## Passage given
+ + + +
Re: [PATCH] [MEDIUM] Improve "no free ports" error case

2017-03-09 Thread Krishna Kumar (Engineering)
Hi Willy,

Excellent, I will try this idea, it should definitely help!
Thanks for the explanations.

Regards,
- Krishna


On Thu, Mar 9, 2017 at 1:37 PM, Willy Tarreau  wrote:

> On Thu, Mar 09, 2017 at 12:50:16PM +0530, Krishna Kumar (Engineering)
> wrote:
> > 1. About 'retries', I am not sure if it works for connect() failing
> > synchronously on the
> > local system (as opposed to getting a timeout/refused via callback).
>
> Yes it normally does. I've been using it for the same purpose in certain
> situations (eg: binding to a source port range while some daemons are
> later bound into that range).
>
> > The
> > document
> > on retries says:
> >
> > "  is the number of times a connection attempt should be
> retried
> > on
> >   a server when a connection either is refused or times out.
> The
> >   default value is 3.
> > "
> >
> > The two conditions above don't fall in our use case.
>
> It's still a refused connection :-)
>
> > The way I understood was that
> > retries happens during the callback handler. Also I am not sure if there
> is
> > any way to circumvent the "1 second" gap for a retry.
>
> Hmmm I have to check. In fact when the LB algorithm is not determinist
> we immediately retry on another server. If we're supposed to end up only
> on the same server we indeed apply the delay. But if it's a synchronous
> error, I don't know. And I think it's one case (especially -EADDRNOTAVAIL)
> where we should immediately retry.
>
> > 2. For nolinger, it was not recommended in the document,
>
> It's indeed strongly recommended against, mainly because we've started
> to see it in configs copy-pasted from blogs without understanding the
> impacts.
>
> > and also I wonder if any data
> > loss can happen if the socket is not lingered for some time beyond the
> FIN
> > packet that
> > the remote server sent for doing the close(), delayed data packets, etc.
+ + + +
## Records shown
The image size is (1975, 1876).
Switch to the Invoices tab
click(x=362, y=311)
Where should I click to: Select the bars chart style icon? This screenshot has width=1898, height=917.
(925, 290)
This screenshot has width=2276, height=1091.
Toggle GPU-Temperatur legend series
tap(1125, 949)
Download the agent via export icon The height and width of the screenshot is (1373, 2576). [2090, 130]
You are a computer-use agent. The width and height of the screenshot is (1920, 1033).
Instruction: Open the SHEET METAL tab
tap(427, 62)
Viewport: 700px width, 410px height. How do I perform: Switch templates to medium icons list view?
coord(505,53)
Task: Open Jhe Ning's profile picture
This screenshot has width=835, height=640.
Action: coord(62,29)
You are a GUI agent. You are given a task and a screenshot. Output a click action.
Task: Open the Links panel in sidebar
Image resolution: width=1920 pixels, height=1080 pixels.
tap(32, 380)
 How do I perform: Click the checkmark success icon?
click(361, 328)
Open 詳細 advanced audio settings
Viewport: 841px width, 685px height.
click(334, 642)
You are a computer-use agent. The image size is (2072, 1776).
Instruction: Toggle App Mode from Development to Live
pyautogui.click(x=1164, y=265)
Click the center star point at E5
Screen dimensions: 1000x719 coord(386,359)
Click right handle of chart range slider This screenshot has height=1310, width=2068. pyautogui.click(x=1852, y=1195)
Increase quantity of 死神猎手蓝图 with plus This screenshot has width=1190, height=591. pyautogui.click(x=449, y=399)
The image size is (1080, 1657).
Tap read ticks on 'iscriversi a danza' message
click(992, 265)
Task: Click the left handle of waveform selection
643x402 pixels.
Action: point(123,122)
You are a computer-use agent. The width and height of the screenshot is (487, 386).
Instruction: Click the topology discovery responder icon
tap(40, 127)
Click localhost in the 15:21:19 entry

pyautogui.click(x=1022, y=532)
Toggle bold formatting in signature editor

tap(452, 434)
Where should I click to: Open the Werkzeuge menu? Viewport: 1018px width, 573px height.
+ + + +
## Problem 1
Rewrite the paragraph of the email thread that begins "Hmmm I have to check" as a short bulleted list, keeping its main facts.
## Problem 2
According to the email thread, what is the default value of retries?
## Problem 3
For each statement, say whether it agrees with the email thread. Answer yes or no and quote the deciding words.
(a) Willy says nolinger is strongly recommended against.
(b) Willy treats the failure Krishna describes as something other than a refused connection.
(c) Krishna plans to try the idea Willy suggested.

## Final answer 1
- Willy needs to check how retries behave here.
- If the LB algorithm is not deterministic, the retry goes immediately to another server.
- If the connection is supposed to end up only on the same server, the delay is applied.
- Willy does not know what happens with a synchronous error but thinks such a case, especially -EADDRNOTAVAIL, should be retried immediately.

## Final answer 2
The default value is 3.

## Final answer 3
(a) Yes: "It's indeed strongly recommended against"
(b) No: "It's still a refused connection :-)"
(c) Yes: "I will try this idea"